- _Work to complete_:
• A. Retype the passage of the Branch Davidians essay that begins at the words "The Branch Davidians" and stops after the words "Something always does.".
• B. According to the Branch Davidians essay, which publication was it originally written for?

- _Page excerpt_:
◆ ◆ ◆ ◆ ◆
Thursday, March 14, 2013

The Branch Davidians and the Federal Government: Ruminations on a Tragedy

This essay, like the one on Madonna, was written for the Deseret Free Press in 1993 while I was living in Provo, Utah and studying Mormonism. It was written during the siege of Waco and reflects my passionate anger at the media, the American government, anti-cultists, and those majority of Mormons who couldn't even remember their own history. While this anger is still somewhere in the recesses of my memory it is not as passionate as it used to be. I suspect that something will come along to stir it to consciousness once again, however. Something always does.

The "Siege in Waco" is over.
◆ ◆ ◆ ◆ ◆
- _Collected material_:

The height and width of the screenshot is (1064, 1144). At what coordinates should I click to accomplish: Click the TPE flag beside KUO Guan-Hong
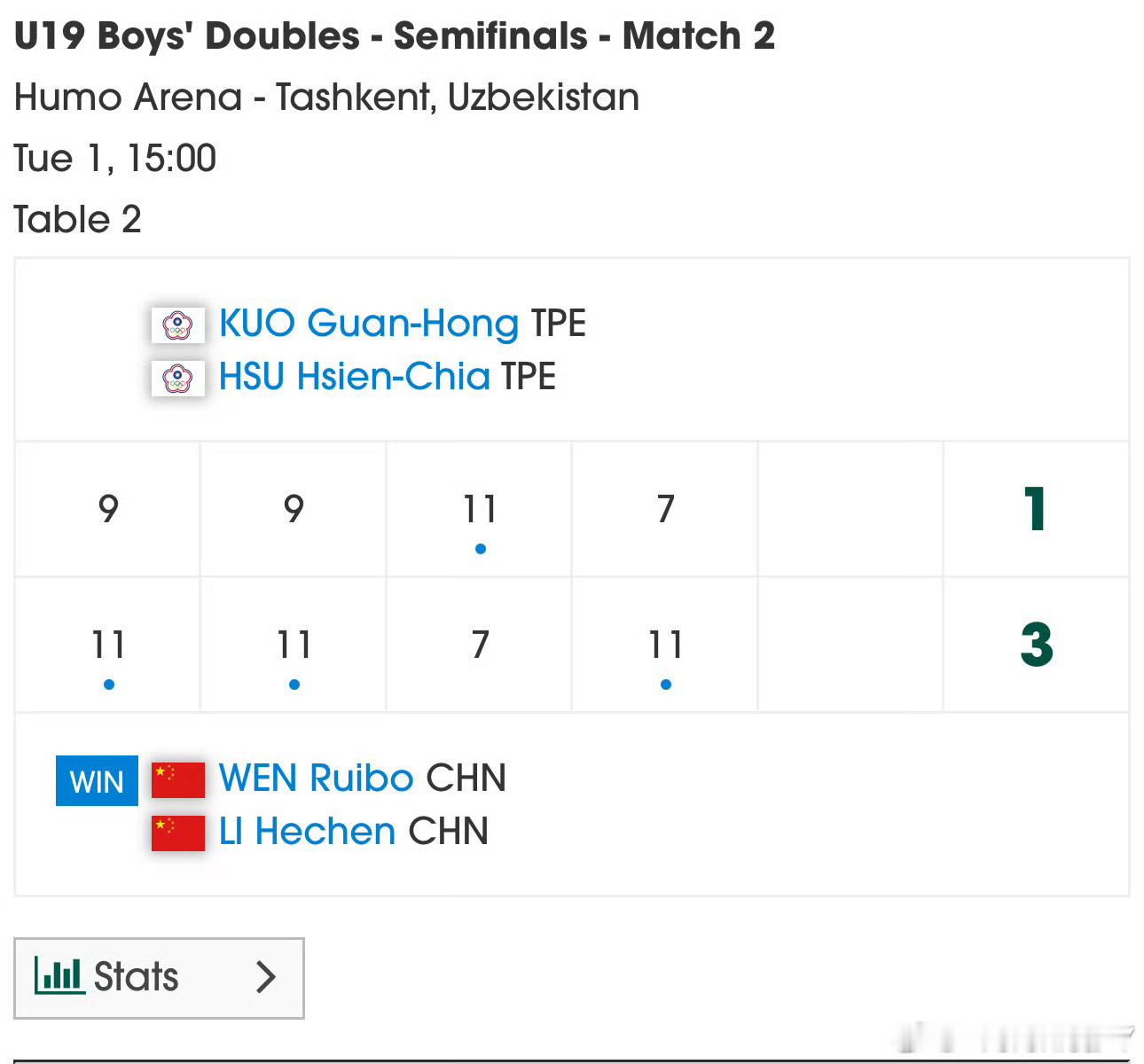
◆ ◆ ◆ ◆ ◆
- _Completed exercise_:
• A.
The Branch Davidians and the Federal Government: Ruminations on a Tragedy

This essay, like the one on Madonna, was written for the Deseret Free Press in 1993 while I was living in Provo, Utah and studying Mormonism. It was written during the siege of Waco and reflects my passionate anger at the media, the American government, anti-cultists, and those majority of Mormons who couldn't even remember their own history. While this anger is still somewhere in the recesses of my memory it is not as passionate as it used to be. I suspect that something will come along to stir it to consciousness once again, however. Something always does.

• B. The Deseret Free Press.